TRECHO DO TEXTO:
Rescisão de Acórdão no TRF3 reafirma importância da perspectiva de gênero na concessão de Salário-Maternidade a trabalhadora rural

A recente decisão da Terceira Seção do Tribunal Regional Federal da 3ª Região (TRF3) representa um avanço notável na aplicação do Direito Previdenciário com enfoque em justiça social e perspectiva de gênero. Em julgamento de ação rescisória, o colegiado decidiu, por maioria, desconstituir parcialmente um acórdão anterior da Sétima Turma e determinou ao Instituto Nacional do Seguro Social (INSS) a concessão do benefício de salário-maternidade a uma trabalhadora rural, cuja filha nasceu em 19 de dezembro de 2015.

DADOS FORNECIDOS:
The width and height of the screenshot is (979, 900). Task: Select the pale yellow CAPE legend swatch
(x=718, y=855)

--

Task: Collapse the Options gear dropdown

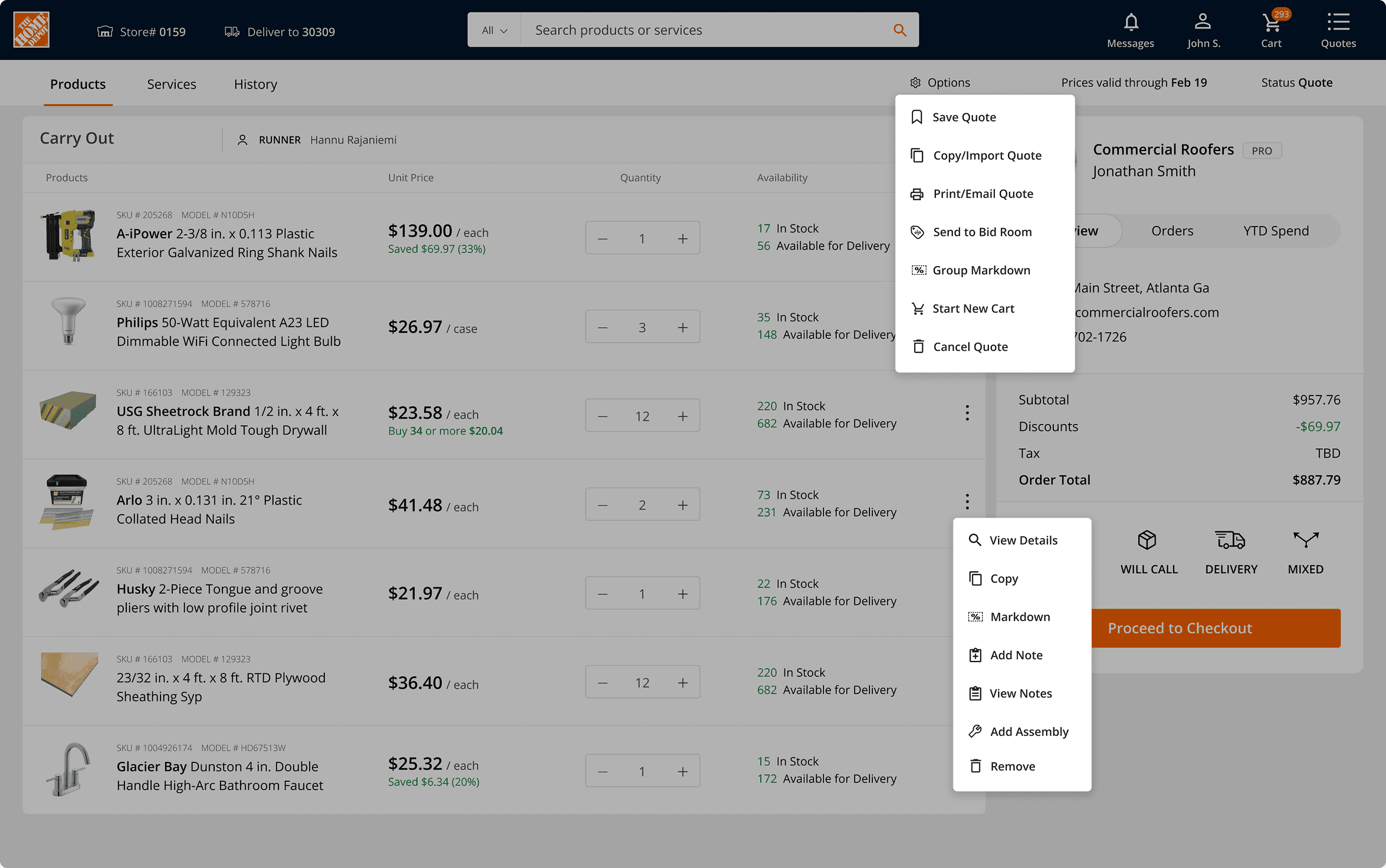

==

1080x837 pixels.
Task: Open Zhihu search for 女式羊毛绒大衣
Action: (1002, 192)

ENUNCIADO DA TAREFA: Extraia da notícia sobre o salário-maternidade da trabalhadora rural o trecho que vai de "A recente decisão" até "dezembro de 2015.", sem nenhuma alteração.

RESPOSTA COMPLETA:
A recente decisão da Terceira Seção do Tribunal Regional Federal da 3ª Região (TRF3) representa um avanço notável na aplicação do Direito Previdenciário com enfoque em justiça social e perspectiva de gênero. Em julgamento de ação rescisória, o colegiado decidiu, por maioria, desconstituir parcialmente um acórdão anterior da Sétima Turma e determinou ao Instituto Nacional do Seguro Social (INSS) a concessão do benefício de salário-maternidade a uma trabalhadora rural, cuja filha nasceu em 19 de dezembro de 2015.